#### Task inputs:
====
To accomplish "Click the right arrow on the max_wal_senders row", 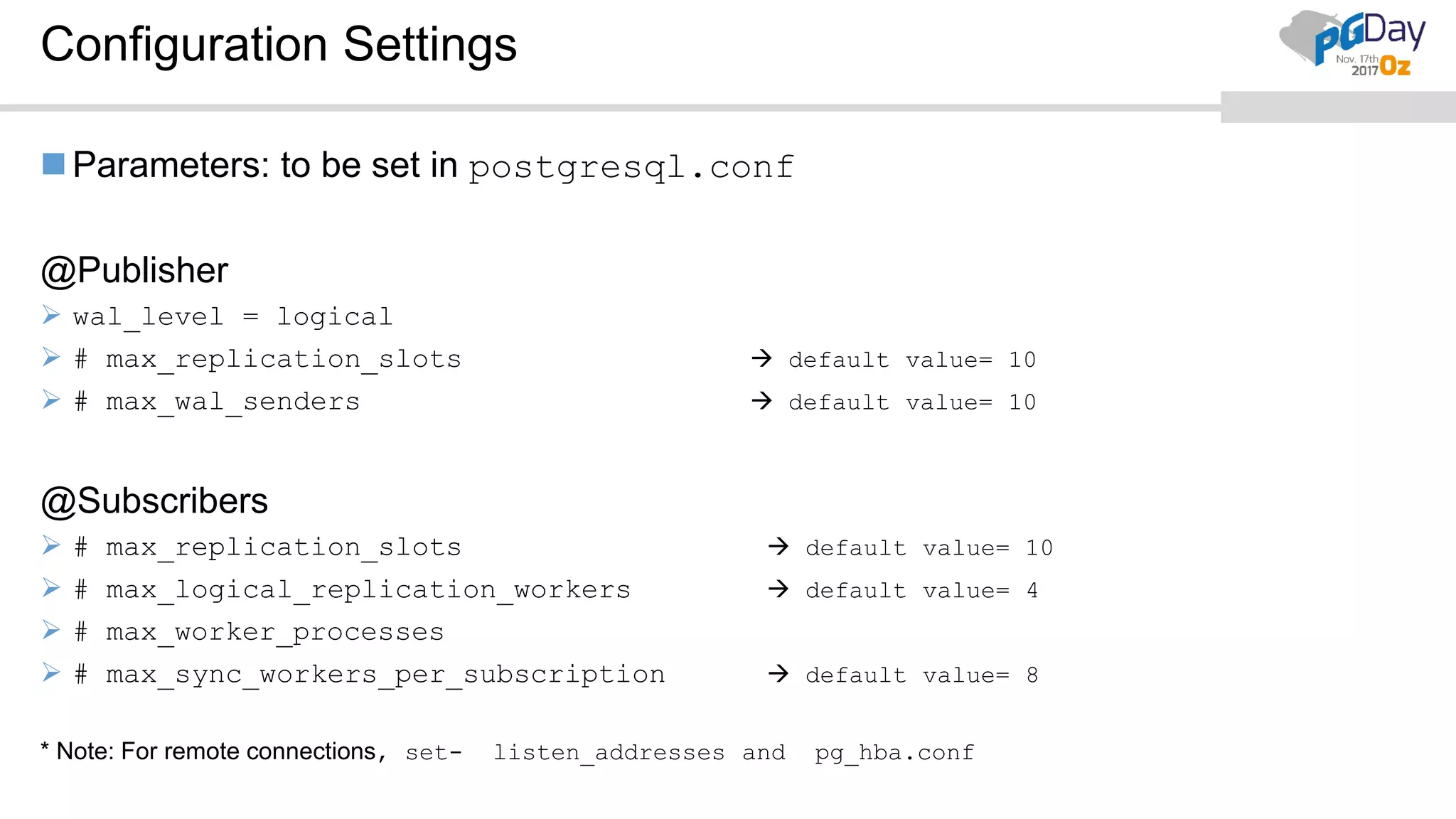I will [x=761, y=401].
====
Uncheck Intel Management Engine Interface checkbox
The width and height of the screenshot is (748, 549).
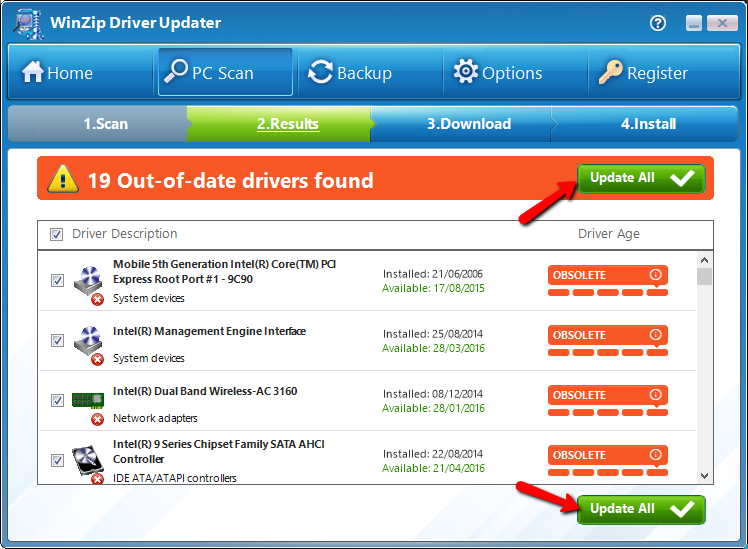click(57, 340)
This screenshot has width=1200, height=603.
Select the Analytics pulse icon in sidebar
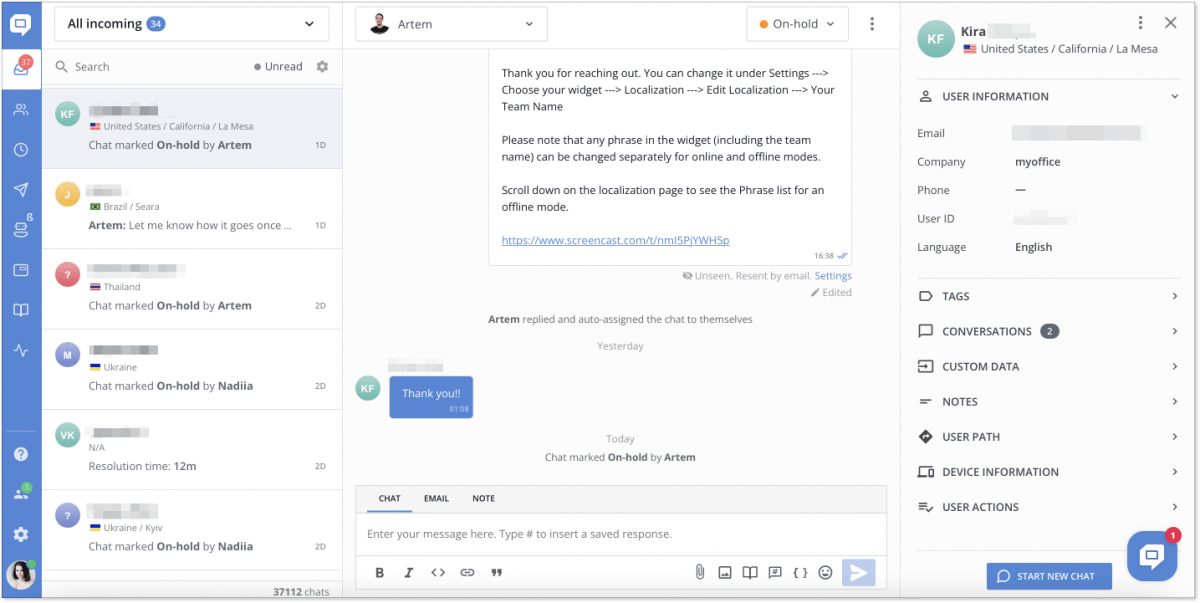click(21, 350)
====
#### To do:
Reproduce the records verbatim from the line containing "Uncheck Intel Management" through the line containing "click(21, 350)", with both of those lines included. Leave the pictures out of your answer.

#### Result:
Uncheck Intel Management Engine Interface checkbox
The width and height of the screenshot is (748, 549).
click(57, 340)
This screenshot has width=1200, height=603.
Select the Analytics pulse icon in sidebar
click(21, 350)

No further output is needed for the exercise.